- [WORK TASK]: Please write out exactly the lines of the data below from the line holding "Name (15, 1594)" through the line holding "Save my name, email, and", and leave out the rest.

- [SOURCE DATA]:
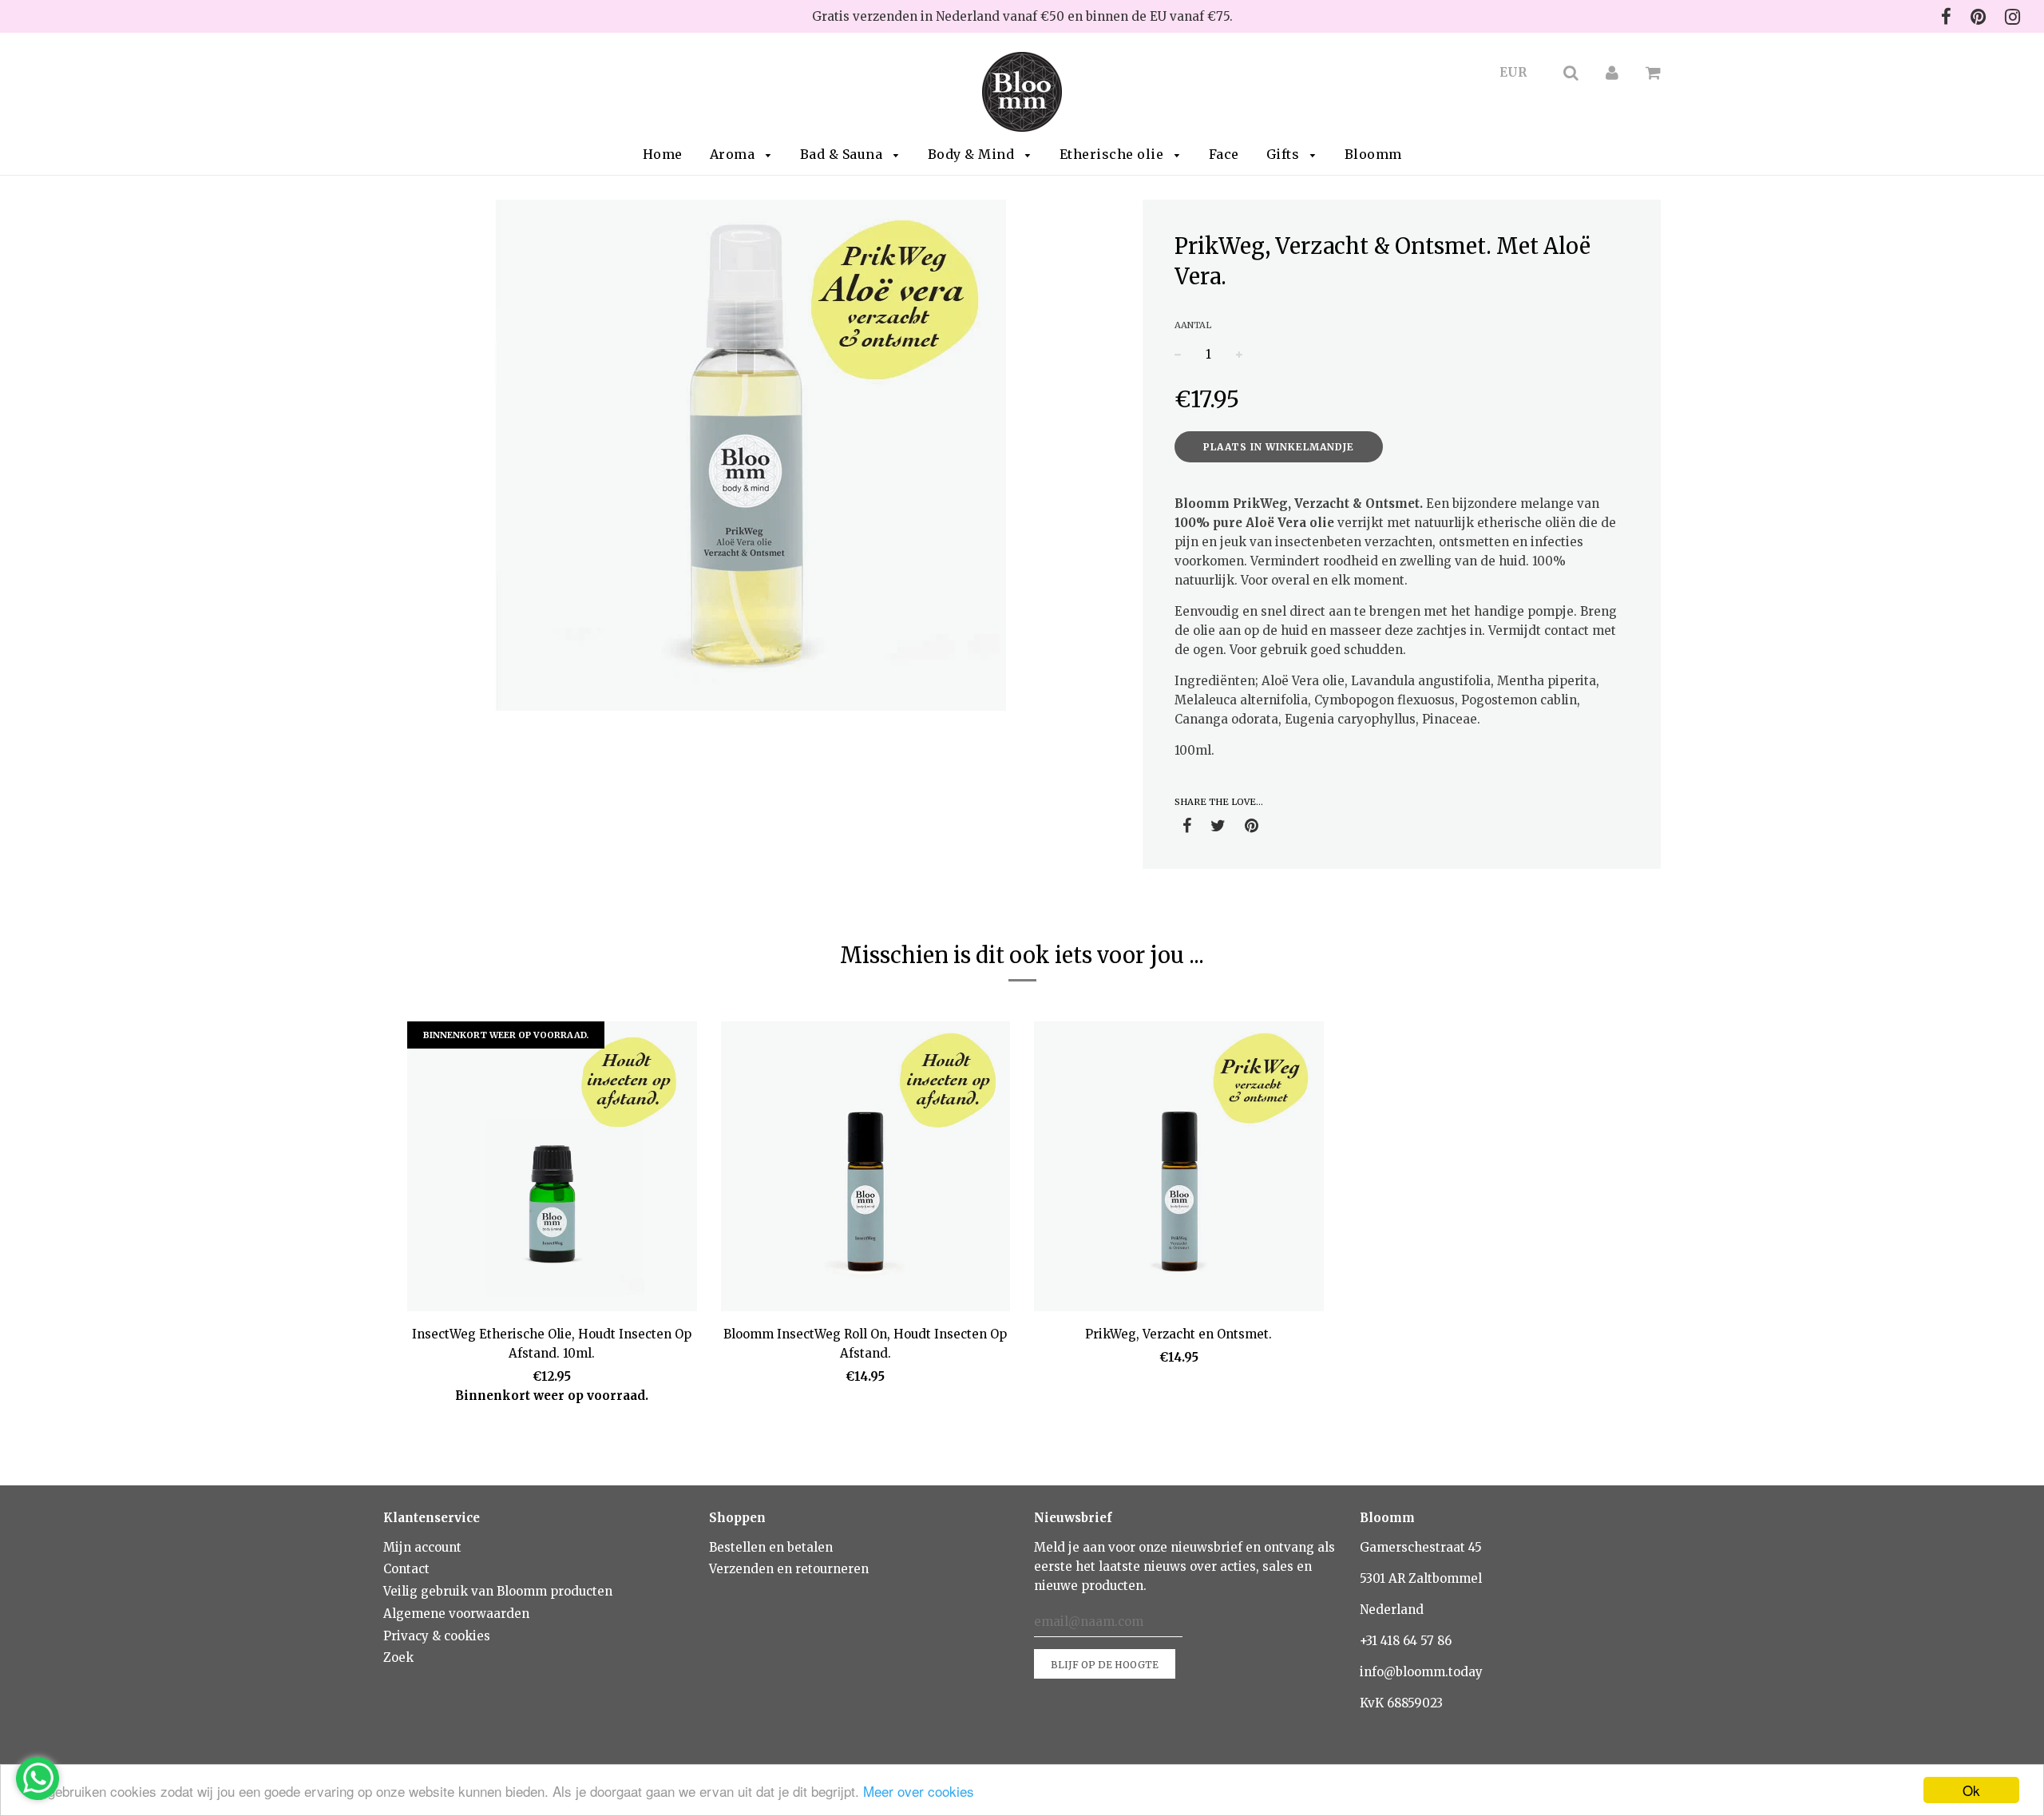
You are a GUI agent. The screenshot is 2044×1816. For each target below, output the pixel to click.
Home (663, 154)
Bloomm (1373, 154)
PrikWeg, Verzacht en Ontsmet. (1178, 1334)
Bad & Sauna (843, 154)
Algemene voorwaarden (456, 1613)
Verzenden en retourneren (789, 1568)
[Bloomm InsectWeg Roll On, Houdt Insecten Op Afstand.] (866, 1169)
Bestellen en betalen (771, 1547)
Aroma (734, 154)
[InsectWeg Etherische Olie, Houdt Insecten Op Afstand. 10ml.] (552, 1169)
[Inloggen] (1612, 72)
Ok (1971, 1790)
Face (1224, 154)
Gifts (1284, 154)
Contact (406, 1568)
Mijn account (422, 1547)
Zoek (398, 1657)
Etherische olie (1113, 154)
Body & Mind (973, 154)
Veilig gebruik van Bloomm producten (497, 1591)
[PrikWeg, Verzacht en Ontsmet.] (1179, 1169)
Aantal (1193, 325)
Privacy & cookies (436, 1636)
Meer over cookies (918, 1791)
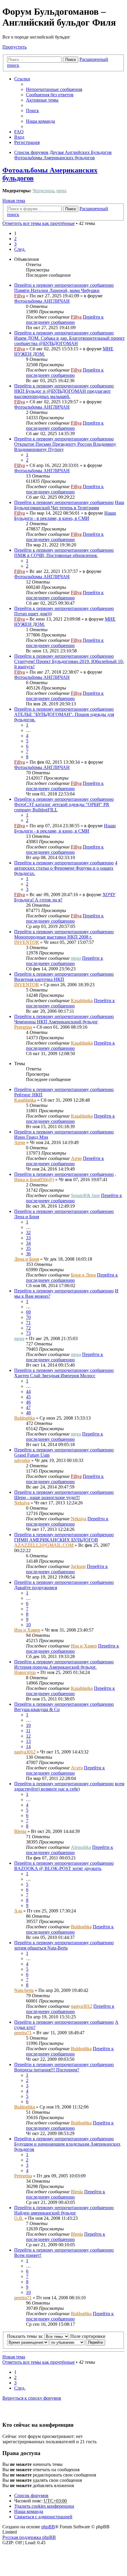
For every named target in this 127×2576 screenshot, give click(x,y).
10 (28, 1624)
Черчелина (43, 190)
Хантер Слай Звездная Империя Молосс (54, 1375)
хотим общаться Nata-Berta (41, 1947)
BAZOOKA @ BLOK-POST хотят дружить (57, 1868)
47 (28, 1407)
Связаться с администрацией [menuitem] (43, 2516)
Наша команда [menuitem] (40, 121)
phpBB (48, 2526)
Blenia (20, 1831)
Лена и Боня (26, 1216)
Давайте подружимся (35, 1587)
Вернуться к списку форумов (31, 2398)
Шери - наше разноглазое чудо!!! (47, 1497)
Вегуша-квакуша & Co (37, 1709)
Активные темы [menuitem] (42, 99)
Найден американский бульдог (45, 2212)
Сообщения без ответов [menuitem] (50, 94)
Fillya (19, 295)
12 (28, 1735)
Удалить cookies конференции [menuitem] (44, 2506)
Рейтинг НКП (28, 1094)
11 (28, 1730)
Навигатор (25, 1672)
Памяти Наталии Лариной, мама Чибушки (57, 290)
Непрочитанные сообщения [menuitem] (54, 89)
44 (28, 1391)
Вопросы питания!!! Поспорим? (46, 2069)
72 (28, 1327)
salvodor (22, 1460)
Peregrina (23, 1027)
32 (28, 1232)
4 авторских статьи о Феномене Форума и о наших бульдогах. (65, 868)
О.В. (18, 2218)
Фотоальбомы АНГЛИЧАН (42, 301)
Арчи (19, 1142)
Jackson (78, 1566)
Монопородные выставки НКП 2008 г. (53, 936)
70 (28, 1317)
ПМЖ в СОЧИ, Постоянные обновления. (56, 555)
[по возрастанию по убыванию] (67, 2342)
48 (28, 1412)
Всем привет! (27, 2255)
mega (61, 190)
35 (28, 1248)
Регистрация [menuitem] (27, 142)
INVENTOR (26, 942)
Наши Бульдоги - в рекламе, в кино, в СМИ (65, 515)
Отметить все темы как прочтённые (38, 223)
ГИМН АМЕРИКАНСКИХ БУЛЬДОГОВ (56, 1539)
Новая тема (13, 200)
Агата (77, 1767)
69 (28, 1311)
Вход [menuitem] (19, 137)
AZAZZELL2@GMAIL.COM (44, 1545)
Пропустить (14, 46)
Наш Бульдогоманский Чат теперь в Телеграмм (69, 505)
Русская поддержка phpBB (29, 2537)
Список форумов (31, 2495)
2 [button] (15, 238)
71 (28, 1322)
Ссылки (22, 78)
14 (28, 1746)
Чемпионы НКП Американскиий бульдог (56, 1021)
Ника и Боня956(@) (34, 1179)
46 (28, 1402)
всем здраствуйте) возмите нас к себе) (69, 1786)
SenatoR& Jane (85, 1195)
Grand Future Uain (32, 1455)
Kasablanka (82, 1000)
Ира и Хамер (27, 1629)
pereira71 (23, 2032)
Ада (18, 1910)
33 (28, 1237)
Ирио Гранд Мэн (31, 1137)
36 (28, 1253)
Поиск (70, 59)
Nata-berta (24, 1990)
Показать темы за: (25, 2336)
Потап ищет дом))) (33, 613)
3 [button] (15, 243)
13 (28, 1741)
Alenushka (81, 1847)
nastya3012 (24, 1751)
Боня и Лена (83, 1274)
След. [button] (19, 249)
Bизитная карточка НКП (39, 979)
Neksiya (22, 1502)
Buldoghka (24, 1417)
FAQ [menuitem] (19, 131)
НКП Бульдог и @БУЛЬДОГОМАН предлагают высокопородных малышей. (62, 394)
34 (28, 1243)
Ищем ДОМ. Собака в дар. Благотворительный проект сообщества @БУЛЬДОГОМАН (69, 341)
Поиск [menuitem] (32, 110)
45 (28, 1396)
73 (28, 1333)
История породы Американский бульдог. (55, 1667)
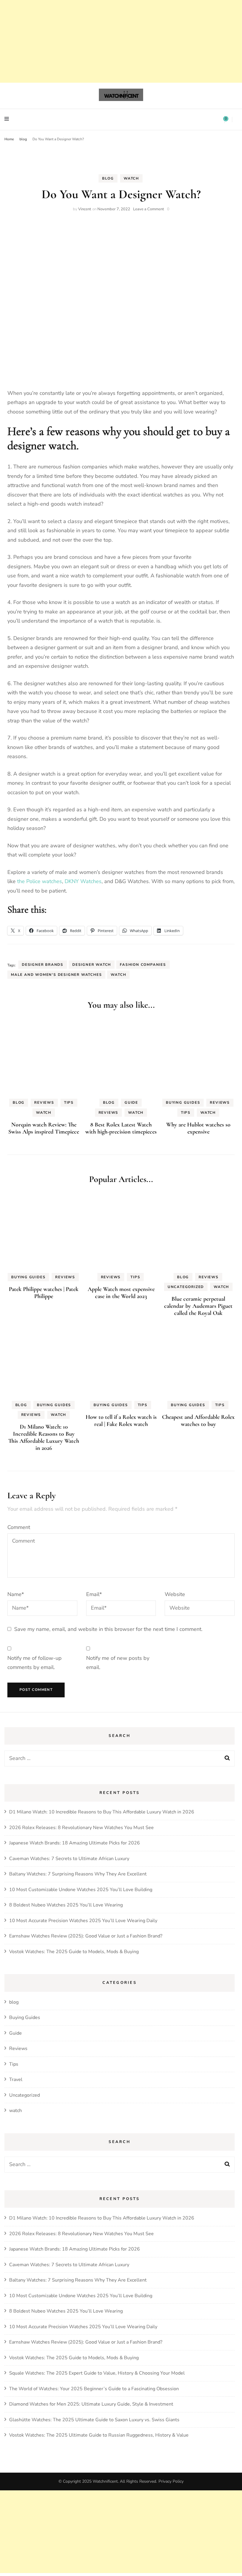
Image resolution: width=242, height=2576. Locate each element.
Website (175, 1594)
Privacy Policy (171, 2481)
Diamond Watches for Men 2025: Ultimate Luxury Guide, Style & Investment (91, 2404)
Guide (131, 1102)
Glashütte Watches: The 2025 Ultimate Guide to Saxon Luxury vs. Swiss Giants (94, 2420)
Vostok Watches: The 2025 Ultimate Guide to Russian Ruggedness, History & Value (99, 2435)
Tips (69, 1102)
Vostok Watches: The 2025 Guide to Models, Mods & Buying (74, 1951)
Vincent (84, 209)
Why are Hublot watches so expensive (198, 1128)
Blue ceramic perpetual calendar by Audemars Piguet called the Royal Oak (198, 1306)
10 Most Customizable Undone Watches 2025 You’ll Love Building (80, 1889)
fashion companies (143, 964)
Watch (118, 974)
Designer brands (42, 964)
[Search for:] (108, 1758)
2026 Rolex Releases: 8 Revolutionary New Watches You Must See (81, 1827)
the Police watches (39, 881)
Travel (15, 2079)
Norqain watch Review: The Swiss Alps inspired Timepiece (43, 1128)
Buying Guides (183, 1102)
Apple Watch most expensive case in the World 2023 (121, 1293)
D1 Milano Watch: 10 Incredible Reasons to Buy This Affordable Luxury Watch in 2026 (43, 1437)
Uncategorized (186, 1286)
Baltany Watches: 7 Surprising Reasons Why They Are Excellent (78, 1874)
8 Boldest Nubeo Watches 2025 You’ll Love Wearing (66, 1905)
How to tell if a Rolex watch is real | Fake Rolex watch (121, 1421)
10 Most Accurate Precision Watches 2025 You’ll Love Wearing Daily (83, 1920)
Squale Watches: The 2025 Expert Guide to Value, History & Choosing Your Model (97, 2373)
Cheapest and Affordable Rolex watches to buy (198, 1421)
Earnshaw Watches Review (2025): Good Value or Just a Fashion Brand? (85, 1936)
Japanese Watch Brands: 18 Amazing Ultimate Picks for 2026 (74, 1843)
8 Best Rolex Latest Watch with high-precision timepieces (121, 1128)
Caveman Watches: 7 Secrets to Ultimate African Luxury (69, 1858)
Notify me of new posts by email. (117, 1663)
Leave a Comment (148, 209)
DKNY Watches (83, 881)
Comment (18, 1527)
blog (108, 178)
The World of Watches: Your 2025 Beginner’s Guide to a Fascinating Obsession (94, 2389)
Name (15, 1594)
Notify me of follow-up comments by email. (34, 1663)
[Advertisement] (121, 2531)
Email (94, 1594)
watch (131, 178)
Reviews (44, 1102)
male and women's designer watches (56, 974)
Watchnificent (105, 2481)
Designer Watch (91, 964)
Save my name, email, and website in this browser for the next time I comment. (108, 1629)
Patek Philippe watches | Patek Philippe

- [EXERCISE RESULT]:
Name (15, 1594)
Notify me of follow-up comments by email. (34, 1663)
[Advertisement] (121, 2531)
Email (94, 1594)
watch (131, 178)
Reviews (44, 1102)
male and women's designer watches (56, 974)
Watchnificent (105, 2481)
Designer Watch (91, 964)
Save my name, email, and website in this browser for the next time I comment. (108, 1629)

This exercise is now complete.